I let my head fall back against the couch. “Wow, shocker. Mathias Jørgensen being a jerk.”
“He wasn’t trying to be a jerk.”
“Well, then he’s advanced in his practice now. He doesn’t even have to try.” My laughter was sarcastic when it filled the room.
“Honey,” she whispered, “it’s okay to be hurt by what he said.”
“Well, thanks for the permission, Charity,” I hissed. When she didn’t say anything, I sighed. “I’m sorry. I didn’t mean to take it out on you.”
“It’s okay. I can’t imagine how badly it hurt you to hear your best friend say something so rude and discouraging about such a huge accomplishment in your life. I don’t have a college degree, but I still understand how difficult it must have been. Especially when you were working full-time holding up his business while he was out playing. I’m proud of you, Honey. I want you to know that.”
She hugged me and I smiled, patting her back a few times until she released me. “Thanks, Charity. You’re the first person to congratulate me. It means everything.”
She kept hold of my hand when she spoke. “I should have been the second and Mathias knows it. He told us you quit. Did you quit, or were you just upset?”
I leaned forward and rubbed my hands up each side of my nose. “I quit because I was upset.”
“Did Gulliver or I do something to upset you? We thought you were happy with the new office and the new title.”
I shrugged one shoulder without sitting back. “A new office and a new title mean nothing, Charity. I was still nothing more than an assistant to someone who doesn’t appreciate the fact that I’ve always been his assistant.”
She rubbed my back slowly as if she understood the turmoil churning in my soul. “What happened this morning that made you keep walking instead of coming into the office?”
“I don’t know,” I answered truthfully, my voice cracking. “I stood in front of the door and noticed my reflection. I asked myself how much longer I was going to torture myself. How many more years of my life I was going to waste being in love with a man I couldn’t have. The weight of that broke me today. I couldn’t do it. Hindsight tells me it was prodrome to the headache, but I guess it was inevitable anyway.”
“I agree,” she said, patting my back before she dropped her hand.
“You agree?” I shifted on the couch so I could see her. “With what part?”
“All of it. I told Gulliver a year ago I didn’t know how long you’d stay. You’ve stayed longer than I expected, to be honest.”
“Why do you say that?” I was suddenly uncomfortable with the direction our discussion was going, but in for a penny and all that.
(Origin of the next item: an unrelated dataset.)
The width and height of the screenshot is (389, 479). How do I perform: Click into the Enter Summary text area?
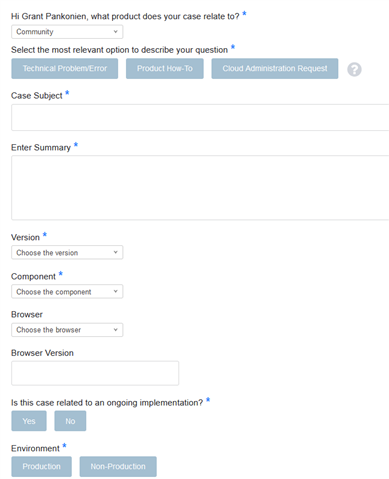200,188
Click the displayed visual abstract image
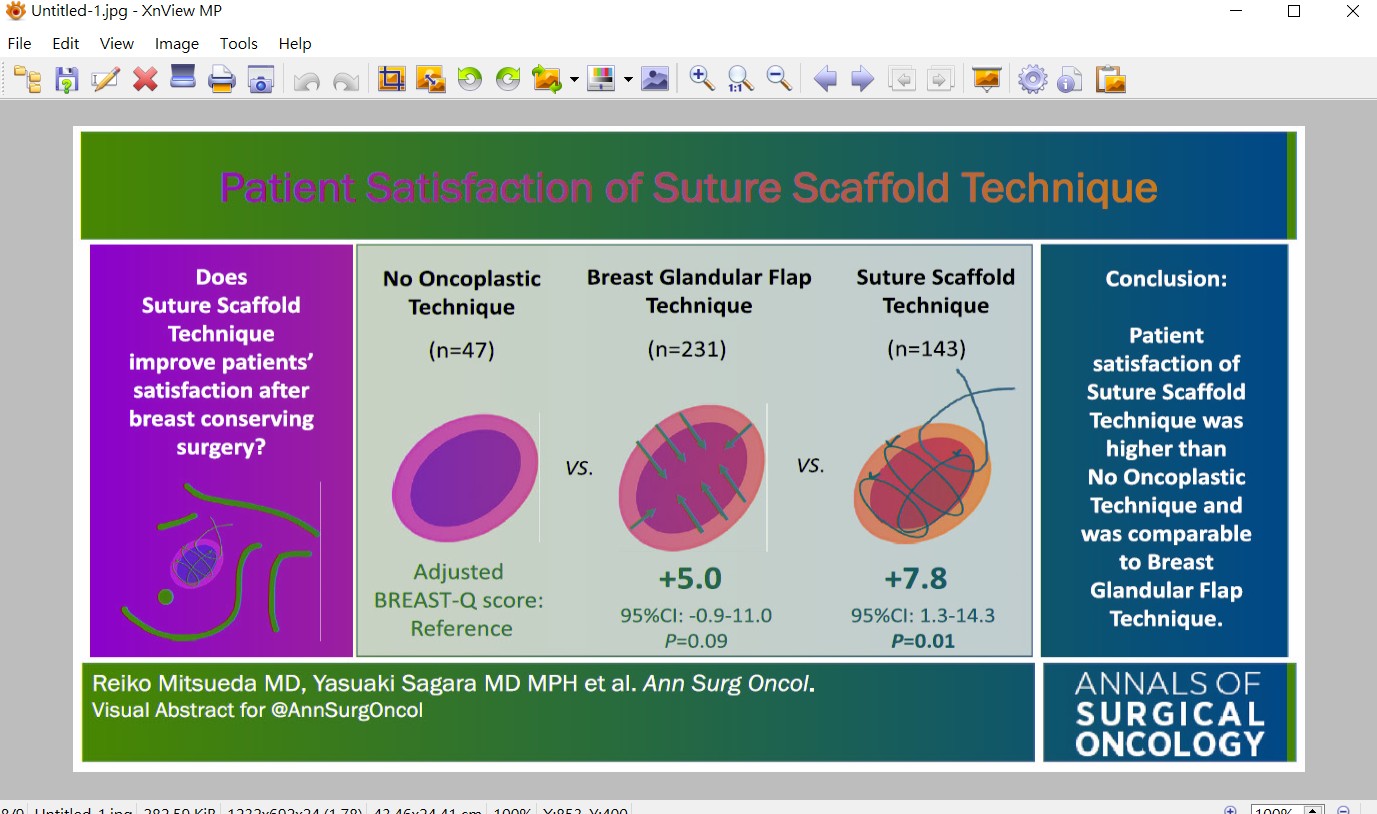 coord(688,448)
“I’m a woman, and I understand that it’s the most brutal kind of torture to work with the person you love every day when that love isn’t returned.”
I nodded, my teeth holding my bottom lip for a moment before I spoke. “It is,” I agreed quietly. “You can pretend you’re happy for those hours you’re with them, and even though you know they don’t love you back, you can convince yourself they do. I don’t know if that makes sense, but it’s the only reason I’ve lasted this long. Knowing that he needed me to stay on schedule and get him to the places he had to be made me feel important. Like I mattered in his life.”